Social nuding e cruding

Rimango stupito da come in questi ultimi anni le persone abbiano sviluppato un rapporto quantomeno grottesco con la loro privacy. Se un tempo la discrezione era l’arma per condurre una vita senza troppi spifferi, adesso siamo noi per primi che apriamo la porta. Siamo indignati per le telefonate intercettate, poi forniamo informazioni dettagliate sul ristorante dove stiamo mangiando, fotografiamo il cibo prima di digerirlo.
La nostra pagina di facebook, quindi noi stessi, è diventata il nostro nemico più temibile.
Il 73 per cento delle aziende usano le piattaforme sociali per controllare se davvero siamo quello che esponiamo nei nostri curricula. Pertanto se ci dichiariamo animalisti e tra gli interessi sotto la foto profilo scriviamo “ amo tirare sotto in tangenziale cani, gatti, scoiattoli e porcospini”, ecco che qualcosa stride. Si chiama Social Recruiting. Sembra un modo di cucinare.
Si moltiplicano i casi di licenziamenti per aver parlato male di colleghi e azienda, per aver detto notizie delicate o non vere. A volte è invece una fortuna. Sembra che scrivere, avere un blog o usare la propria pagina perchè si è persone che hanno davvero qualcosa da dire, comporti una valutazione positiva. Una donna a cui stava per essere dato il benservito durante un colloquio di lavoro, ha avuto il posto, semplicemente perchè aveva un blog molto creativo in cui parlava in maniera intelligente di argomenti attuali.

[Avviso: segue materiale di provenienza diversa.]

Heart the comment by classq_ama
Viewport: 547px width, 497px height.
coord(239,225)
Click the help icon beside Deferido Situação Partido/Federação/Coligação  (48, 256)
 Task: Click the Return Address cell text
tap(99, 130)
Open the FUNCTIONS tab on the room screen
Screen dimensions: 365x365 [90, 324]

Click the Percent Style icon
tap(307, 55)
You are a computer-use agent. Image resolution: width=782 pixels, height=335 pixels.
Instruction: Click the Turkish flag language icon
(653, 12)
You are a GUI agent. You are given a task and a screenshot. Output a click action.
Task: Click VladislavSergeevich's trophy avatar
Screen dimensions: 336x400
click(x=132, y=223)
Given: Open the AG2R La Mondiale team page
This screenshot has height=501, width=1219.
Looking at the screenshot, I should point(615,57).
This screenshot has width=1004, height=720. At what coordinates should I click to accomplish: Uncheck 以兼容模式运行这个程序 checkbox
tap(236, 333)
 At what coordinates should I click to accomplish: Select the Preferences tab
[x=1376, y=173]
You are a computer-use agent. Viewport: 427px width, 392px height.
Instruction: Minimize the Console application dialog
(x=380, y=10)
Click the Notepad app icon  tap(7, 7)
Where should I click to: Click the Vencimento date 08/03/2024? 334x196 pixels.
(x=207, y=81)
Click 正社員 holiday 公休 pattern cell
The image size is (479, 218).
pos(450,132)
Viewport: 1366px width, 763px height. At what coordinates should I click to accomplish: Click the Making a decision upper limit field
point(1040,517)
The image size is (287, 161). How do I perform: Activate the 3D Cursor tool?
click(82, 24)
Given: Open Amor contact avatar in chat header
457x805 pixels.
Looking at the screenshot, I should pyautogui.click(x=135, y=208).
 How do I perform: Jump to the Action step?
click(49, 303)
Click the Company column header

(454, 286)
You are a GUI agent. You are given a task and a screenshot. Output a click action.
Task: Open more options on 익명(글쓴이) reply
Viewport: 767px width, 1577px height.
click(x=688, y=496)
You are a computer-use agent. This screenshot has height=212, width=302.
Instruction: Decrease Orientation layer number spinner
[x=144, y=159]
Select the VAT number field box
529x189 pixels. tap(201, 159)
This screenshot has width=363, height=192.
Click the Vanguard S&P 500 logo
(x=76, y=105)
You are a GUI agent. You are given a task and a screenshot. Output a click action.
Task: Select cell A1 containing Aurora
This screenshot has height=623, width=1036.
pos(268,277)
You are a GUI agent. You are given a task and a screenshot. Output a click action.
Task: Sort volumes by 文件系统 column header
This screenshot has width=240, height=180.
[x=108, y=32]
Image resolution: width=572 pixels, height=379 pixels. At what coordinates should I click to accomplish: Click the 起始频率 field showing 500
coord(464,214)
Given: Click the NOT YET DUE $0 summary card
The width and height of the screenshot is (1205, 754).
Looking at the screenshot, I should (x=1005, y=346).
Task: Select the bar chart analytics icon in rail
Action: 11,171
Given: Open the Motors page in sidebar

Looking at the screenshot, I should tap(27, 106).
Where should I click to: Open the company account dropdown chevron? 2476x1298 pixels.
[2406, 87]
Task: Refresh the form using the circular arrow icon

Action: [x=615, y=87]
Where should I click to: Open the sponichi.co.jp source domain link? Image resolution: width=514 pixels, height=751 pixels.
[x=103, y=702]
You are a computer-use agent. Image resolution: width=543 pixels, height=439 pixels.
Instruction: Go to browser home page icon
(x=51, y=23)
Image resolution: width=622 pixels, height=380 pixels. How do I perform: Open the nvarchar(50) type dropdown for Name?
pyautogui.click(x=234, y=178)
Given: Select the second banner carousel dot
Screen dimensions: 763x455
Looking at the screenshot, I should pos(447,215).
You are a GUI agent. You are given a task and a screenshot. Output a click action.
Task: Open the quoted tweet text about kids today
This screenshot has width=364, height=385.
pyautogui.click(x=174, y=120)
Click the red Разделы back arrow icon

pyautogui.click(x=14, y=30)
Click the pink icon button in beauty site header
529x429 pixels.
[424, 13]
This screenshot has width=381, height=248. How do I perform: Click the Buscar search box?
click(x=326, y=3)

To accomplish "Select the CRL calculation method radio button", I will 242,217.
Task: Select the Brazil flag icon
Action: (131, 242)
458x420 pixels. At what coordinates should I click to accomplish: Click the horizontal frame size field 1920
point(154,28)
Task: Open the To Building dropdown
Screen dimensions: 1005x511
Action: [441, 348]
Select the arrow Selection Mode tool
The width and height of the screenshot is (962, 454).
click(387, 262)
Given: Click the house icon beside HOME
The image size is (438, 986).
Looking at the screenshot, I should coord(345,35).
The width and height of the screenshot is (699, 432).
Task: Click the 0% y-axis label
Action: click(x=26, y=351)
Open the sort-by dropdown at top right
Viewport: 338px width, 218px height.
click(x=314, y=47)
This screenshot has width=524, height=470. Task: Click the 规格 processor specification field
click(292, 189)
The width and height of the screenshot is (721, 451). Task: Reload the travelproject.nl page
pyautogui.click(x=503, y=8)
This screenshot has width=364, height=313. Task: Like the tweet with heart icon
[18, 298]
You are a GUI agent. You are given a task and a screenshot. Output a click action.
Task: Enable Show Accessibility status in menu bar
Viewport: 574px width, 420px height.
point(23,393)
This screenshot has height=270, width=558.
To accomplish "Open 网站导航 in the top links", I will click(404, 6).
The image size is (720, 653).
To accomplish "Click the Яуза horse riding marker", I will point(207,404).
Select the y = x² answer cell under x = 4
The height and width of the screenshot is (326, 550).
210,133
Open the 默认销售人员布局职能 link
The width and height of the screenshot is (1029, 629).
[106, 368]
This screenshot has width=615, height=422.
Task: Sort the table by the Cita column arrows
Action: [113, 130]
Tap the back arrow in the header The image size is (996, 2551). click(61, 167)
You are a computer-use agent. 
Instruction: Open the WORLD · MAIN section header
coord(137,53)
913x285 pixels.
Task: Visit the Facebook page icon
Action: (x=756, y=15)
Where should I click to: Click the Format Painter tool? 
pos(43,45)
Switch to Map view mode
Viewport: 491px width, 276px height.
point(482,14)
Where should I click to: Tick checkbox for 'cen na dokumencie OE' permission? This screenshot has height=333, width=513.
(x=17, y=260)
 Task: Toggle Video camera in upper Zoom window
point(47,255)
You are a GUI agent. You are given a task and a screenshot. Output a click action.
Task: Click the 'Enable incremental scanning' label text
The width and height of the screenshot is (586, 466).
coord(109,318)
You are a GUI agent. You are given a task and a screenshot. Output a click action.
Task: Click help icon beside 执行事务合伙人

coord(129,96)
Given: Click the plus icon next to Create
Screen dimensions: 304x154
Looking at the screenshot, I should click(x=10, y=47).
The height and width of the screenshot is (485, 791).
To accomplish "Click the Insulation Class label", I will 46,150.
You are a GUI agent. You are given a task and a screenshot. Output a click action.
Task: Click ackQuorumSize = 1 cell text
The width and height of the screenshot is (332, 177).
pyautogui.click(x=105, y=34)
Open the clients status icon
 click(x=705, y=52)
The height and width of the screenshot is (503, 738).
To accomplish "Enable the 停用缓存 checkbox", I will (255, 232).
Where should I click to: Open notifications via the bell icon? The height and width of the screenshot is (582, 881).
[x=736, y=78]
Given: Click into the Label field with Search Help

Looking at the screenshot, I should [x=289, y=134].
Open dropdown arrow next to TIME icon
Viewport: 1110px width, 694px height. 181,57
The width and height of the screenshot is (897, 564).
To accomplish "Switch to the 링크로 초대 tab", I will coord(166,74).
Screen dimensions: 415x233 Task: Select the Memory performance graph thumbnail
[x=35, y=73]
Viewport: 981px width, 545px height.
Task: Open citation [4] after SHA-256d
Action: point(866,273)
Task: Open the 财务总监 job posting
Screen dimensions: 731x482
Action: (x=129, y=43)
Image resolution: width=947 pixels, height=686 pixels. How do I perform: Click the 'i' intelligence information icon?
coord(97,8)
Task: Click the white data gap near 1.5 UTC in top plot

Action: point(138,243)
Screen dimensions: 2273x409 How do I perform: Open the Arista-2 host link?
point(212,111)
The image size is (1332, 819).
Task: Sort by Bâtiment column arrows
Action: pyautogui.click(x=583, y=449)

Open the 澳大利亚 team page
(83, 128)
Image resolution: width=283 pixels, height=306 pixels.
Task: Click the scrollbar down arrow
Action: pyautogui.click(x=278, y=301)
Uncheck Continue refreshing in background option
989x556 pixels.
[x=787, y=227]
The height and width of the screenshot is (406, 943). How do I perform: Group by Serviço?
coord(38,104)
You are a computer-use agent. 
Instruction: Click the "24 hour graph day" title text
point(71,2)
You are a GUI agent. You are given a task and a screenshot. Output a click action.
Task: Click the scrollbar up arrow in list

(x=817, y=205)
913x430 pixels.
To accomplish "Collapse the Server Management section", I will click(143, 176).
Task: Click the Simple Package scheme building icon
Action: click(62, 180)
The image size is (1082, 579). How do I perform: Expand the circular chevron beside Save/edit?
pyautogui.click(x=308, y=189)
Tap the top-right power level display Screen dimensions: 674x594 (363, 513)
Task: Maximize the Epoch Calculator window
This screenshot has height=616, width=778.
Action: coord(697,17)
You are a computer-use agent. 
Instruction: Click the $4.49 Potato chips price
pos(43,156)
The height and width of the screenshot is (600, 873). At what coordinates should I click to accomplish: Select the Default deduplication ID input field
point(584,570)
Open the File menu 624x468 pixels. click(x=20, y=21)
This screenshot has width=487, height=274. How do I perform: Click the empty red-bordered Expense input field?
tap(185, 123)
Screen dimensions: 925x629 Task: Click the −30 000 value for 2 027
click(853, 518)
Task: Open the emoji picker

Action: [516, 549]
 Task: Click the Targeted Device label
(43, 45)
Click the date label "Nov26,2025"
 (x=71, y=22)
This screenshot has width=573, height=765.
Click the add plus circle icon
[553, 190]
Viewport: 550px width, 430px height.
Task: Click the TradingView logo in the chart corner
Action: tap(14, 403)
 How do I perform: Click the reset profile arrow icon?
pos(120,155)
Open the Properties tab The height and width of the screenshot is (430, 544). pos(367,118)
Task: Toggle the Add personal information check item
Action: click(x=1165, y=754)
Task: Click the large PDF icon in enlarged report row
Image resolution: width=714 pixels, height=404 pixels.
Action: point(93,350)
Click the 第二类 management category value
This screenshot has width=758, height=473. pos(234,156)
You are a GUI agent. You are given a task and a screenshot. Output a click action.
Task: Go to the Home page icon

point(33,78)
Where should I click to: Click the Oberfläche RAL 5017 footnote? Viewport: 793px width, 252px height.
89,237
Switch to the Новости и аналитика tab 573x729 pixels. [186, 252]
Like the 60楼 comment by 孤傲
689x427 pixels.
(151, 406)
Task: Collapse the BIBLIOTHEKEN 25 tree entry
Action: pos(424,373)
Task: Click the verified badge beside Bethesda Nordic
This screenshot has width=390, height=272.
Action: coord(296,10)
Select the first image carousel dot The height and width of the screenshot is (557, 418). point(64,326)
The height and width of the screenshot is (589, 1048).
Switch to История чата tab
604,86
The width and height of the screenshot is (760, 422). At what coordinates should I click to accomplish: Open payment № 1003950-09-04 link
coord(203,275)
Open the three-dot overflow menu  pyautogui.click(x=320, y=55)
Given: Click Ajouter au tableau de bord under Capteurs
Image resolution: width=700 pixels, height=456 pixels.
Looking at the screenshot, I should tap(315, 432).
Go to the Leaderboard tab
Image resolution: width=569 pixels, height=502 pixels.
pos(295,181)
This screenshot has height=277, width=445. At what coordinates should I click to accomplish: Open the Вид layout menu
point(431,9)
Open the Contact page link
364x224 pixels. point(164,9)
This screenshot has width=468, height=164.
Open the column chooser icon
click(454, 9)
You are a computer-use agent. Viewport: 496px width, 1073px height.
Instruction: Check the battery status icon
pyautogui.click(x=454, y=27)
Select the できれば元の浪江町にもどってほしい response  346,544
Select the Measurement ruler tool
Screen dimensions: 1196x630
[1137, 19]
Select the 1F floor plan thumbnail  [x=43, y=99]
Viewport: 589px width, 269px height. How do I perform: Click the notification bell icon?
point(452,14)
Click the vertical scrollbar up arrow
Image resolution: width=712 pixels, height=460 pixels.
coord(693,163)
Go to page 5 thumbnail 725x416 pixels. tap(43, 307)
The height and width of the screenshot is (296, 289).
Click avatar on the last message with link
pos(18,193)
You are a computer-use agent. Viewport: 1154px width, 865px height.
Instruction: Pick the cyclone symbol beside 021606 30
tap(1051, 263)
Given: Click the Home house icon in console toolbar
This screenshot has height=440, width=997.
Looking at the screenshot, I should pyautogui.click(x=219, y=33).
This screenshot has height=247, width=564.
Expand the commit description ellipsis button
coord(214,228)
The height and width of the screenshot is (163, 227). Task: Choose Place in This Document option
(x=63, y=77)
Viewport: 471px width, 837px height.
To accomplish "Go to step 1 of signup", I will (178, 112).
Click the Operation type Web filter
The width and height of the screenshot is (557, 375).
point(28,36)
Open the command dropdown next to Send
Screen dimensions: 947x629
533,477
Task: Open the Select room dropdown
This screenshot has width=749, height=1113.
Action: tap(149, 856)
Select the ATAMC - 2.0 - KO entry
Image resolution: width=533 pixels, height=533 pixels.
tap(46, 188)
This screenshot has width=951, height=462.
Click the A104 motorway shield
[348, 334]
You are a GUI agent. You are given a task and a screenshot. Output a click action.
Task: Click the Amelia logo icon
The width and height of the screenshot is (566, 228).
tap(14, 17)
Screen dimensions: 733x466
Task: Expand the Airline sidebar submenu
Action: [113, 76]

Non vorrei essere nei panni di una persona di cui non posso fare il nome. Sul suo curriculum appare integerrima, nella sua pagina fb è una integerrima merda, mi si perdoni il francesismo, che sparge letame su qualsiasi cosa e persona. Chissà che prima o poi il Social Recruiting non si trasformi per lei nella più italiana Recrudescenza e colpisca, cucinandola come merita.